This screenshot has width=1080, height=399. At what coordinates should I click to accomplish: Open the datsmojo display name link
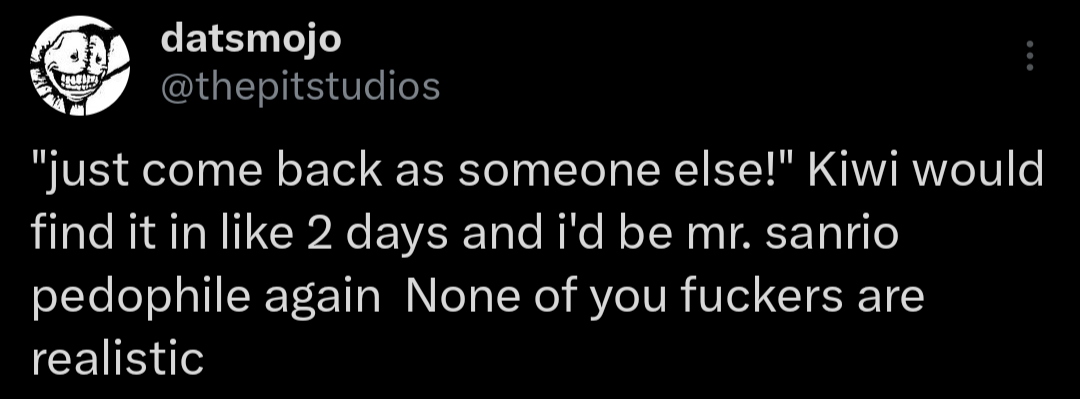(251, 41)

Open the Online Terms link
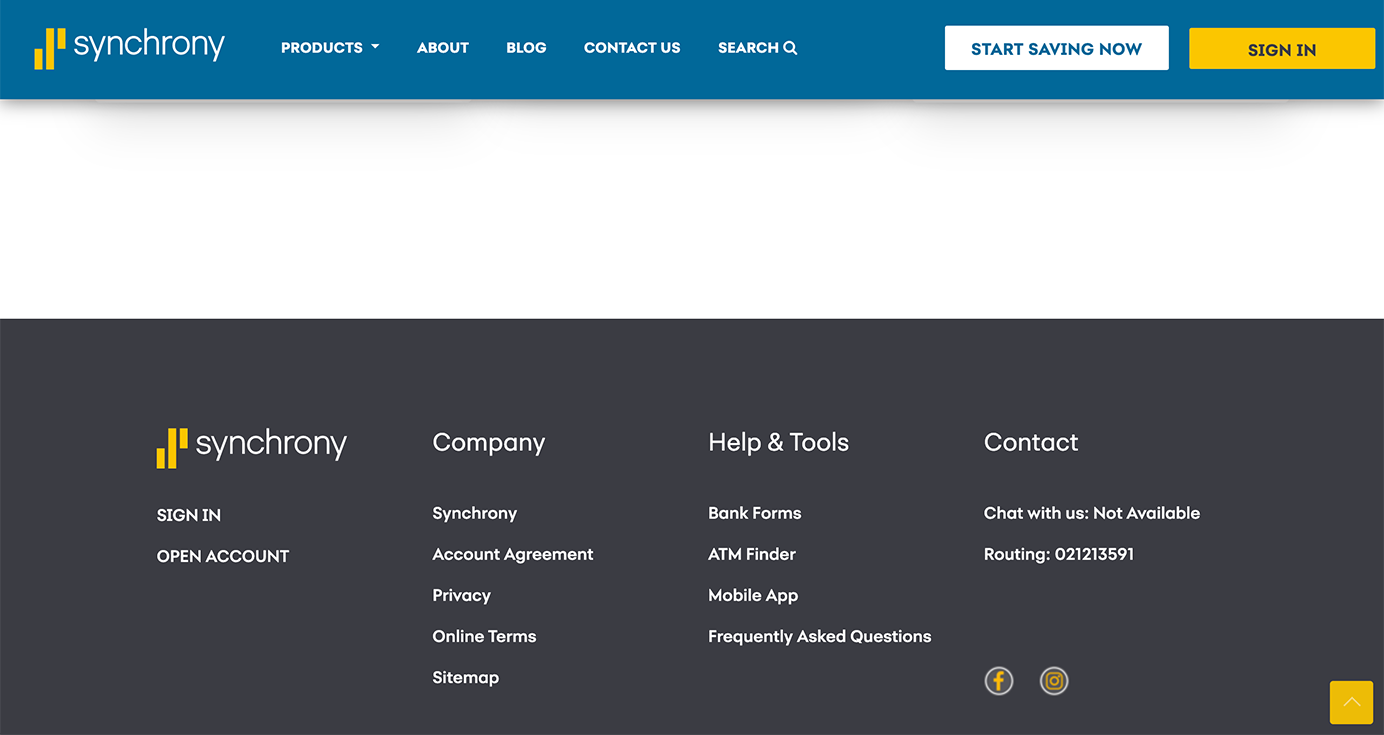[x=484, y=636]
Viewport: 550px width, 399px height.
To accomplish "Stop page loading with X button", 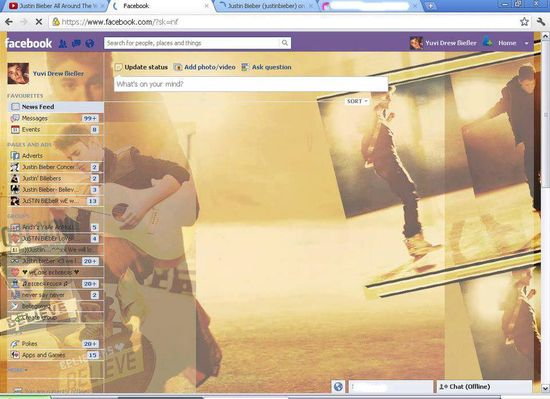I will point(39,22).
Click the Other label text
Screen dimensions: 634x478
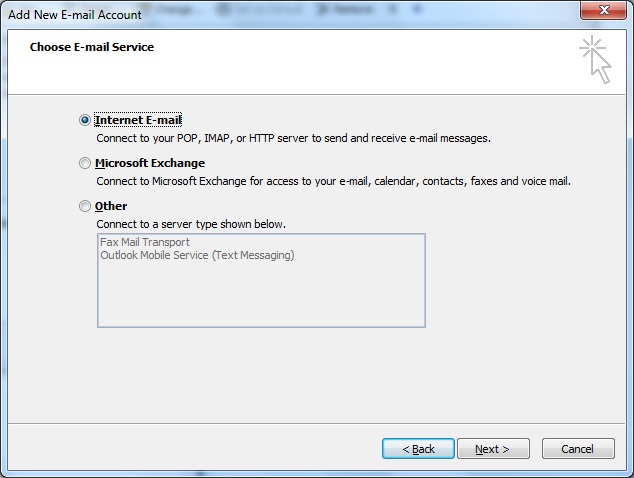[111, 206]
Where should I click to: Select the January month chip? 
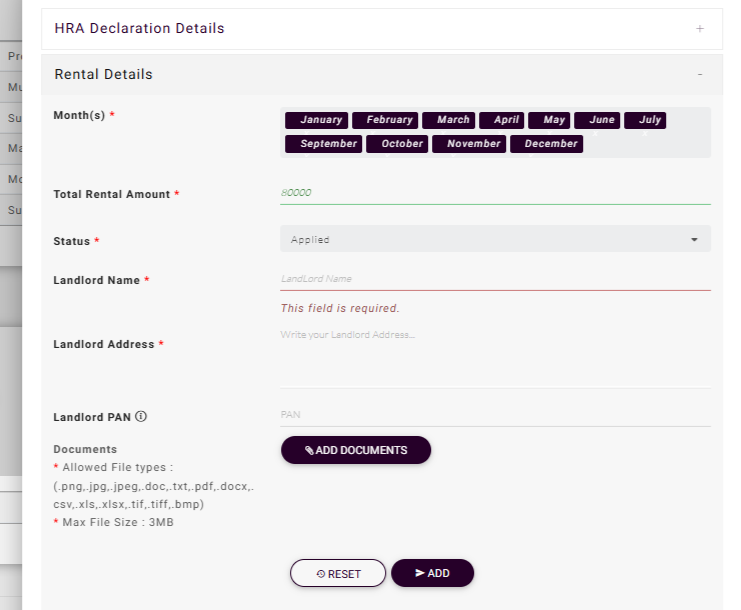point(316,120)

[Problem]
What is needed is an exact transcription of the lines from the one containing "Where should I" through the last line of the records above, both included, with no pictures.

[Exercise response]
Where should I click to: Select the January month chip? 
point(316,120)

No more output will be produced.